A.1. To my knowledge, no official cost estimate has been
produced for the plan put forward by Chairman Dodd. The CBO
cost estimate for the similar plan put forward by Chairman
Frank of the House Financial Services Committee is less than $3
billion. I agree with the spirit of the question that decisions
to raise spending or cut taxes should be accompanied by
decisions about how to pay for those actions, because these
financing decisions pose the ultimate cost-benefit test. As you
know, the CBO regularly issues a lengthy report on budget
options. Among the options in that document that I support,
``Eliminate the International Trade Administration's Trade
Promotion Activities or Charge the Beneficiaries,'' ``Impose
New Limits on Payments to Producers of Certain Agricultural
Commodities,'' and ``Reduce Payment Acreage by 1 Percentage
Point'' would collectively provide the amount required.

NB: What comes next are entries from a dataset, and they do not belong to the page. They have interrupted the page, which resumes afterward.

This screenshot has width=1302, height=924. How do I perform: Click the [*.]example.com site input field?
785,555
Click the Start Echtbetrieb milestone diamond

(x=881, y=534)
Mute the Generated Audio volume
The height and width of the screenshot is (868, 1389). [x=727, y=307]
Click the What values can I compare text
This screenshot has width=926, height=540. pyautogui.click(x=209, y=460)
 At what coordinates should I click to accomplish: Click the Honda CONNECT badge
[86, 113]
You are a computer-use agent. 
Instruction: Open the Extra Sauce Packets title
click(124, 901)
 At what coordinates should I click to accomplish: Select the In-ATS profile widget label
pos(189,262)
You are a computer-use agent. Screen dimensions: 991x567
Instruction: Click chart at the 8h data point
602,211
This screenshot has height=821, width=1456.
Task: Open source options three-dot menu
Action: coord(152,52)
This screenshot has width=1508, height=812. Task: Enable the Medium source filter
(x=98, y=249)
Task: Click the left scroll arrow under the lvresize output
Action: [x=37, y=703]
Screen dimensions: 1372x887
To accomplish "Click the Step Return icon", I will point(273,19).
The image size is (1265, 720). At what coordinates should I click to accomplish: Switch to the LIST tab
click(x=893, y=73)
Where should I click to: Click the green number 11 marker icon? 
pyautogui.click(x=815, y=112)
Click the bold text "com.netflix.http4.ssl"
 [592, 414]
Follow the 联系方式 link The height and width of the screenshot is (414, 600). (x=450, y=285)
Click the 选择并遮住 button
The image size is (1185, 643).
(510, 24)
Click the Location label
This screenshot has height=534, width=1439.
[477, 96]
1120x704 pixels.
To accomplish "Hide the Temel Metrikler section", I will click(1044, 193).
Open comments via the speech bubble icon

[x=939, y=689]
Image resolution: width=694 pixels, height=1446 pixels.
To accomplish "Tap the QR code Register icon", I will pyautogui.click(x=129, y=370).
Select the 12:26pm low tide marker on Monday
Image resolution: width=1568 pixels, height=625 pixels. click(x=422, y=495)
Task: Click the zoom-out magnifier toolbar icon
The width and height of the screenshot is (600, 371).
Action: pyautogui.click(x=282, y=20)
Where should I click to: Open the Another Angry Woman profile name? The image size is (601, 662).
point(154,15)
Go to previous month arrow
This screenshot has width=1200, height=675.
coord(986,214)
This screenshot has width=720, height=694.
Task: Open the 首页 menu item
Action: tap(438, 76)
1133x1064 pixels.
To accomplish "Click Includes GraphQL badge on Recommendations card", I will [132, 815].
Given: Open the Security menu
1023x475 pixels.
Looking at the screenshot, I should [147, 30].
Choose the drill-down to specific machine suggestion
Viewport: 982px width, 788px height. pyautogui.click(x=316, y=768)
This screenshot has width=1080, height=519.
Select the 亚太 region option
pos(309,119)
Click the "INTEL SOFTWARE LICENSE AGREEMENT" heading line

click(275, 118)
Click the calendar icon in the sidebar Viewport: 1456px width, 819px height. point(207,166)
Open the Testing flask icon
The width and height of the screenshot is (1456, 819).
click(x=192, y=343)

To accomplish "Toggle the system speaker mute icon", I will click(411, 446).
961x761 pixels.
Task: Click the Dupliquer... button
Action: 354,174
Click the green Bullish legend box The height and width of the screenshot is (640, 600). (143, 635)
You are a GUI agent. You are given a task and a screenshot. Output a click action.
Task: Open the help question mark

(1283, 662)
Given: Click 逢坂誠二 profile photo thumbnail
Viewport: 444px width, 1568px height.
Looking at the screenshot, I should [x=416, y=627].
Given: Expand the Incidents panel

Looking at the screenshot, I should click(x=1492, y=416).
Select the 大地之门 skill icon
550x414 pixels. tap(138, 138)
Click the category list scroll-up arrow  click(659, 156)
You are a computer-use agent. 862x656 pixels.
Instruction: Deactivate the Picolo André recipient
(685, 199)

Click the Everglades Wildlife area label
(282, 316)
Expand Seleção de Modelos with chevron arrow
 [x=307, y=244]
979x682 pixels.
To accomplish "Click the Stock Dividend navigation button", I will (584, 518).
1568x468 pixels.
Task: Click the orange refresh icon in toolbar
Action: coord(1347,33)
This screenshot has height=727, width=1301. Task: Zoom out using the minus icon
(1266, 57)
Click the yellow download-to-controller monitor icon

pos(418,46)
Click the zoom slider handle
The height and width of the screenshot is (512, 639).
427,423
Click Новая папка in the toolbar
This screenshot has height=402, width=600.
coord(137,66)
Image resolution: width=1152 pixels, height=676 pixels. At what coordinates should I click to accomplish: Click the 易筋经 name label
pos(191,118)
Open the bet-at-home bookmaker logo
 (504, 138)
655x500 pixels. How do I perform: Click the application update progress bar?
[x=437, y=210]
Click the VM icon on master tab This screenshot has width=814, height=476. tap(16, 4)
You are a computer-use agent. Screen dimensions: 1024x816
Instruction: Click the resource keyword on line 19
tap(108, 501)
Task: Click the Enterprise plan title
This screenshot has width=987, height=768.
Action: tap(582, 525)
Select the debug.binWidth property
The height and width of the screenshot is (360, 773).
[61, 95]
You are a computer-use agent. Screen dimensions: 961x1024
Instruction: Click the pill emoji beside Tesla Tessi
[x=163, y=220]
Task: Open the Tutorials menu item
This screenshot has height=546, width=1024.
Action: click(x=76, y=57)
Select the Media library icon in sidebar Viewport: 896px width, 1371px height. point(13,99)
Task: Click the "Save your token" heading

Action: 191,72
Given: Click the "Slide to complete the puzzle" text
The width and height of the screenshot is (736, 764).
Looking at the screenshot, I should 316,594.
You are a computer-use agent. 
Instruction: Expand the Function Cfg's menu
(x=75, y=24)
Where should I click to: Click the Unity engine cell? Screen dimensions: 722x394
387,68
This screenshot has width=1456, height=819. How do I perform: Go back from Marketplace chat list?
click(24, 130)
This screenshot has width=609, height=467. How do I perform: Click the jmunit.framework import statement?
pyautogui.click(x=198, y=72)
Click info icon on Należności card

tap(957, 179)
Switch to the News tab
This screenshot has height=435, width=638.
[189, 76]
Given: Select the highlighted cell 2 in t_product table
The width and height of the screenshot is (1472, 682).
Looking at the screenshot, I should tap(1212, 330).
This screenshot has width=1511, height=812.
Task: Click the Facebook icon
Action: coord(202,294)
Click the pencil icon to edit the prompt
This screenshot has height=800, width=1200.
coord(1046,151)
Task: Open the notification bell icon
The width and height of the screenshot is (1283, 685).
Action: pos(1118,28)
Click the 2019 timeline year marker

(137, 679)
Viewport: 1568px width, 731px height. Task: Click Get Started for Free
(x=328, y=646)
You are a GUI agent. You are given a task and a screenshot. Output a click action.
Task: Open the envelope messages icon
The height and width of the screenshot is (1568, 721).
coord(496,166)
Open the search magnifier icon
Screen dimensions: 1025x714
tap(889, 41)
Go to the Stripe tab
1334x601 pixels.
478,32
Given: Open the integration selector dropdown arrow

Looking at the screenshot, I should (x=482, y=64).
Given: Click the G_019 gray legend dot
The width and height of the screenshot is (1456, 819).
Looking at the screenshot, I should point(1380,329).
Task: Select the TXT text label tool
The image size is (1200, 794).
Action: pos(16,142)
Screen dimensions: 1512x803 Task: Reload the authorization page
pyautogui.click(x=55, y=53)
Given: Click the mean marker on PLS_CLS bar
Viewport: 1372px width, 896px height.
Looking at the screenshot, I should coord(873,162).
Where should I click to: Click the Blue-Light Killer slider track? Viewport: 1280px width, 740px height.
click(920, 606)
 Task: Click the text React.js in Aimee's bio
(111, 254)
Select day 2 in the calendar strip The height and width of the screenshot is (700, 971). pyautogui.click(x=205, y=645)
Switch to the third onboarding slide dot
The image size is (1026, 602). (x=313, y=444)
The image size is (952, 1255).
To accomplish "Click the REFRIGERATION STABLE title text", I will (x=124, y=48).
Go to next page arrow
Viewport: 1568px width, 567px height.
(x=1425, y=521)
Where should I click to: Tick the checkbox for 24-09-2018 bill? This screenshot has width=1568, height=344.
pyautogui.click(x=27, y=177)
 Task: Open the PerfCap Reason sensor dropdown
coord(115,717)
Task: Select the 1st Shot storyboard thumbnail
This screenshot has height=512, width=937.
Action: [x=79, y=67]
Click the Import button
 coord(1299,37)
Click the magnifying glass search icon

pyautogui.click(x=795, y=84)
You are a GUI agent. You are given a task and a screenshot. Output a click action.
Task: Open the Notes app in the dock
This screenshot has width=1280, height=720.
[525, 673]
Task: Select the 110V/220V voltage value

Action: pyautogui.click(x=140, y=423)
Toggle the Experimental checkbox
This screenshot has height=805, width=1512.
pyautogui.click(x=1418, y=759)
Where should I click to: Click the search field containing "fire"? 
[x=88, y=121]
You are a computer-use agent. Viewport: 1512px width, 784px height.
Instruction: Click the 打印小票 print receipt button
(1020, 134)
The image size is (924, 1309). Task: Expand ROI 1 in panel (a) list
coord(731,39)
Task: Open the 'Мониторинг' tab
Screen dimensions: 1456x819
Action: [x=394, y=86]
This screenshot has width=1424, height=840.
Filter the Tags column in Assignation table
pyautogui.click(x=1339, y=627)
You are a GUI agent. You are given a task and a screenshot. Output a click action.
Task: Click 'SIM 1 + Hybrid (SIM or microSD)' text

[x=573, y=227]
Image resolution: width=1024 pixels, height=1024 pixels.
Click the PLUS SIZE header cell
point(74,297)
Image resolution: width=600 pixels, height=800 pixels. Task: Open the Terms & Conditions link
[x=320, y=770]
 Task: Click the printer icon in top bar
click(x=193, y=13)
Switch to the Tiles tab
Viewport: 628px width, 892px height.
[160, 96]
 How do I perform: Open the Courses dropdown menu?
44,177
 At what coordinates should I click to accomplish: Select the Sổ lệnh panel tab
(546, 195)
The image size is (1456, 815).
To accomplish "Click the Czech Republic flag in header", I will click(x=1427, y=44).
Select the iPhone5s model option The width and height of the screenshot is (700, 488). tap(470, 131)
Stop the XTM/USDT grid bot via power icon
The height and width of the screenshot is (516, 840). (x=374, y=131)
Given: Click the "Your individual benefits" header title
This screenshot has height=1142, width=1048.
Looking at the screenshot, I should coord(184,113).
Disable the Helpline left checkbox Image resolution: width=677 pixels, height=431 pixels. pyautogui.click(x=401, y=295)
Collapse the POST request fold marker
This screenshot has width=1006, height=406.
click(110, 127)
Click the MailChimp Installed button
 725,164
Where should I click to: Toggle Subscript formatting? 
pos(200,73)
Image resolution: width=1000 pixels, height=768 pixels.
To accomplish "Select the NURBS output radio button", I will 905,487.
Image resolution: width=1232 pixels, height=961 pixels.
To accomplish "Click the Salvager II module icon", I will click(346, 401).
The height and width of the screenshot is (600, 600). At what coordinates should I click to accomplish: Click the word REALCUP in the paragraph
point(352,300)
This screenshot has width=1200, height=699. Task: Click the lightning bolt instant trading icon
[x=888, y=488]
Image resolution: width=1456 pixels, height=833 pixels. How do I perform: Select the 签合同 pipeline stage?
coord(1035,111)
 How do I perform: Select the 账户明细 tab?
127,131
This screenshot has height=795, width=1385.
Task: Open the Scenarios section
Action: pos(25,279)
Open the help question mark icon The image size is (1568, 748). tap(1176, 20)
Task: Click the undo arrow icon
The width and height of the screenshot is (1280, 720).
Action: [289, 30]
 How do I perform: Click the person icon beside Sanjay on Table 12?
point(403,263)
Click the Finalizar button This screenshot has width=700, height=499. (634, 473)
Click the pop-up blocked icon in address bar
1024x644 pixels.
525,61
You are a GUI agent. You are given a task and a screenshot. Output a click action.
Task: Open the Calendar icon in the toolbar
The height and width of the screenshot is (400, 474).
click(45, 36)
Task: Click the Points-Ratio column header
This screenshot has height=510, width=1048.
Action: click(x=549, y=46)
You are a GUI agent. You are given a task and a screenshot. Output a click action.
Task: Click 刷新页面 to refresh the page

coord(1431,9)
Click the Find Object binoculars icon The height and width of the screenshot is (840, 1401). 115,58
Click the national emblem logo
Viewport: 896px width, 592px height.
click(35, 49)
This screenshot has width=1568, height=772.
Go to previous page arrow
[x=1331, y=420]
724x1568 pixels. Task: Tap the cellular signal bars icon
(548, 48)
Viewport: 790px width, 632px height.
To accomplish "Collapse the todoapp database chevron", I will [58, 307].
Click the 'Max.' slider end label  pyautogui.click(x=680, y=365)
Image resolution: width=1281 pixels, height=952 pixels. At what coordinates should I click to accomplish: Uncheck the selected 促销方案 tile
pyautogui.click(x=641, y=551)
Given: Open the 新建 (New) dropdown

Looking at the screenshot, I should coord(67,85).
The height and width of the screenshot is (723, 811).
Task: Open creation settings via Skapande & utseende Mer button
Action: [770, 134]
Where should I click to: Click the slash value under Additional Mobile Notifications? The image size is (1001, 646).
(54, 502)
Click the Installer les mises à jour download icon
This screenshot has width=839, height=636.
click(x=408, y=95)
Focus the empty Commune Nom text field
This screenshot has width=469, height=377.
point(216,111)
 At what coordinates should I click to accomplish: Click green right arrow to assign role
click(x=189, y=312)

Q.2. Do you have any suggestions for making sure someone did
not lie or not tell the whole truth on their original mortgage
application?
A.2. In my judgment, independently verifying the honesty of
people's initial mortgage applications is not worth the
administrative effort involved. As with other public programs,
designing an FHA expansion presents tradeoffs between one's
ideal program (here, penalizing people who did not tell the
truth) and a program that can be administered at reasonable
cost. Many people who lied in order to buy a bigger house would
not meet the underwriting standards imposed by the FHA and
would not qualify for that reason. The retrospective
underwriting required to precisely identify the others is not
worth the cost in my view.
Q.3. If home prices continue to fall, lenders would be
protected. But what protection do the taxpayers have if prices
fall 10% more?
A.3. Substantial further declines in house prices pose risks
for the FHA, and thus for taxpayers, if new mortgages
guaranteed under an FHA expansion do not include an adequate
financial cushion for the FHA. In my judgment, the cushion
built into current legislative proposals--involving a
combination of principal writedowns, premiums, and recovery of
a portion of any house-price appreciation--is sufficient to
limit this risk.
Q.4. Should we be encouraging or subsidizing someone staying in
a house if they would be financially better off if they were
renting?
A.4. People who would be better off renting than owning are
likely to give up homeownership even under the proposed FHA
expansion. As I mentioned in my testimony, it makes sense to
appropriate additional funding for counseling as quickly as
counseling organizations can build their capacity and use the
funds effectively. One function that counselors can serve is to
help people make informed decisions about whether to be
homeowners.
Q.5. Should we require financial sacrifices for participation
in this program, such as selling vacation homes or investment
properties, selling second vehicles, getting a second job, not
taking on other debts, or selling non-retirement account
investments?
A.5. Again, I see tradeoffs between designing one's ideal
program in terms of screening criteria or lending terms and
designing a program that can be implemented quickly and
administered efficiently. In my judgment, including these
various penalties as a cost of borrowing would make the program
too cumbersome to operate effectively.